Abstract FtsZ, a highly conserved bacterial tubulin GTPase homolog, is a central component of the cell division machinery in nearly all walled bacteria. FtsZ polymerizes at the future division site and recruits > 30 proteins that assemble into a macromolecular complex termed divisome. Many of these divisome proteins are involved in septal cell wall peptidoglycan (sPG) synthesis. Recent studies found that FtsZ polymers undergo GTP hydrolysis-coupled treadmilling dynamics along the septum circumference of dividing cells, which drives processive movements of sPG synthesis enzymes. The mechanism of FtsZ treadmilling-driven directional transport of sPG enzymes and its precise role in bacterial cell division are unknown.
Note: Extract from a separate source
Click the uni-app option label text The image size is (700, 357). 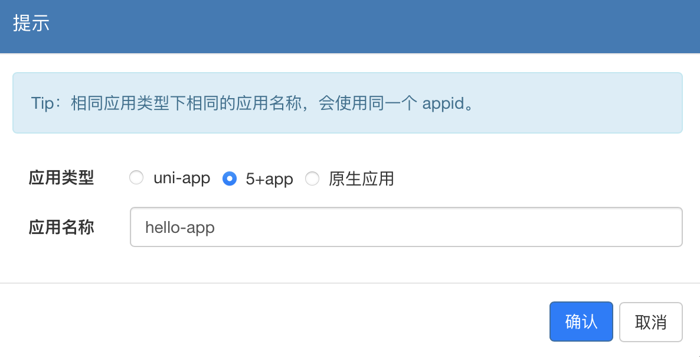point(181,178)
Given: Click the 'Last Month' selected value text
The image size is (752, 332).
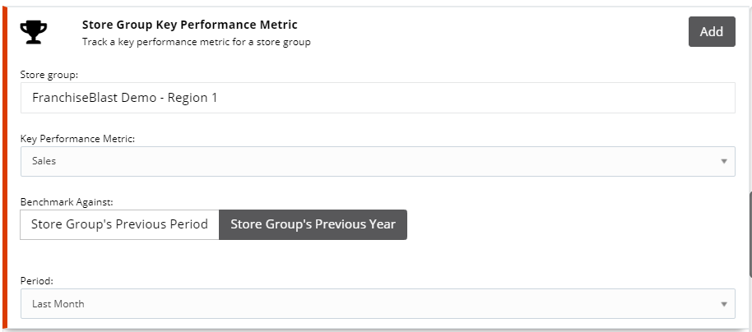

Combining theoretical modeling and experimental testing, we show that FtsZ treadmilling drives the directional movement of sPG-synthesis enzymes via a Brownian ratchet mechanism, where the shrinking end of FtsZ polymers introduces an asymmetry to rectify diffusions of single enzyme molecules into persistent end-tracking movement. Furthermore, we show that processivity of this directional movement hinges on the balance between the enzyme’s diffusion and FtsZ’s treadmilling speed, which provides a mechanism to control the level of available enzymes for active sPG synthesis, explaining the distinct roles of FtsZ treadmilling in modulating cell wall constriction rate observed in different bacterial species.